### Set tasks
[1] Can you copy the TSCA passage word for word, everything from "After Congress amended" down to "for Environmental Studies."?
[2] Would you carry the article on the EPA's TSCA framework rules forward from its last sentence?

After Congress amended the old chemical safety act, it tasked the EPA with writing what are called the “framework” rules for how the agency will implement the reformed law. Outside experts and environmental groups express deep concern that the EPA’s new framework rules for TSCA, which took effect in July, could seriously subvert the law’s purpose in favor of industry. “These are major rules that will set the conditions for how TSCA is implemented—potentially for the next few decades,” says Noah Sachs, director of the University of Richmond Law School’s Center for Environmental Studies.
The TSCA framework rules establish formal guidelines for how the EPA will assess tens of thousands of existing chemicals. For the most part, they specify how the agency will prioritize and evaluate chemicals for risks. The Obama administration had already proposed a version of the rules. The current administration took over and finalized them—but not without significantly rewriting them first. “The law is much, much less stringent” with the latest rules, says Rena Steinzor, a professor of law at the University of Maryland.
One of the most controversial parts of the framework is how the EPA changed a key term known as the “conditions of use.” It defines which applications of a chemical the EPA will examine in risk evaluations. For a given chemical, usages could range widely—from a consumer product like a kitchen countertop cleaner to various business and industrial applications. “Uses are critical, because they define exposure” to people and the environment, Steinzor says.
The Obama administration interpreted “conditions of use” broadly, experts say, but Pres. Trump’s EPA has significantly narrowed the term. For instance, the definition now excludes “legacy” applications—a past use of a chemical that has been discontinued. One example of this is a class of chemicals called polybrominated diphenyl ethers used as flame retardants, which were added to furniture cushions until recently. Experts say the EPA still needs to consider exposure to these legacy uses. “When you’re assessing a chemical, it’s important to look at all the uses to understand the actual risk in the real world,” says Richard Denison, a lead senior scientist at the Environmental Defense Fund. That’s because previous or ongoing exposure to a legacy use of a chemical could complicate a person’s exposure to the chemical’s present-day uses. “You have to recognize that the way someone responds to a new risk is partly based on what else they’ve already been exposed to,” Denison says. Sachs agrees: “Congress’s concern is about aggregate exposure, and that makes sense, because that’s what matters to human health,” he notes. “If this rule stands, it is a weakening of TSCA and not at all what Congress intended.”
Karyn Schmidt, senior director of Chemical Regulation, Regulatory and Technical Affairs at the industry group American Chemistry Council (ACC), disagrees. “It’s clear that the legacy uses are cases where EPA does not think it needs to prioritize its resources,” she says.
The framework rules do specify that EPA may consider background exposure to legacy uses of a chemical on a case-by-case basis, but Denison is skeptical about this approach. The rules “don’t provide any criteria as to how they would make that decision—when something would be considered and when it would not be,” he says.
Critics also claim the EPA is giving itself an alarming amount of discretion to decide in general what qualifies as a “condition of use” and what does not. In essence, Denison says, the agency can decide not to look at something because it does not think it is important. He notes the EPA has not provided criteria for how it would make this decision. “It could do anything it wants,” he says.
Nicholas Ashford, director of the Technology and Law Program at Massachusetts Institute of Technology, voices a similar concern. “A shift has been made under the present administration. They have decided not to go very far in looking at all the uses a chemical might have. They’re basically subverting the purpose of the act, which is protection.”

### Source data
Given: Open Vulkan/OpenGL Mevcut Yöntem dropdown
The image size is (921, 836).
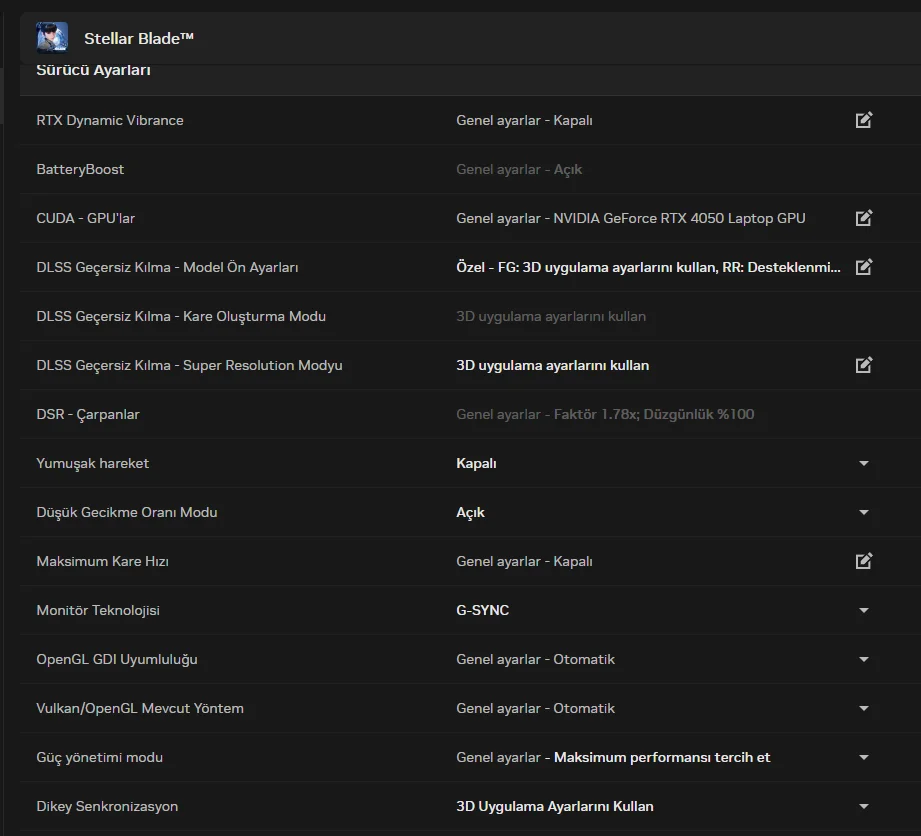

### Outputs in order
[1]
After Congress amended the old chemical safety act, it tasked the EPA with writing what are called the “framework” rules for how the agency will implement the reformed law. Outside experts and environmental groups express deep concern that the EPA’s new framework rules for TSCA, which took effect in July, could seriously subvert the law’s purpose in favor of industry. “These are major rules that will set the conditions for how TSCA is implemented—potentially for the next few decades,” says Noah Sachs, director of the University of Richmond Law School’s Center for Environmental Studies.

[2]
The EPA and industry leaders dispute that the framework rules undermine the TSCA. “I thought they were clearer, cleaner and more focused,” says Lynn Bergeson, a lawyer whose firm Bergeson & Campbell specializes in chemical issues. She adds the new rules will result in a “better use of EPA resources.” Schmidt says the law will allow the agency to focus on the highest risks, rather than getting bogged down in looking at all the different uses for a substance. “A chemical might be used in hundreds, thousands of commercial applications,” she notes. “Risk evaluations need to be driven by public health…, and also yield results on a timeline.”
The EPA maintains its rules will support TSCA. “The agency will make determinations for chemical substances in ways that are both protective and efficient,” an EPA spokesperson wrote to Scientific American in an e-mail. “This means directing greatest attention to those uses that pose the greatest potential for risk to health and the environment.”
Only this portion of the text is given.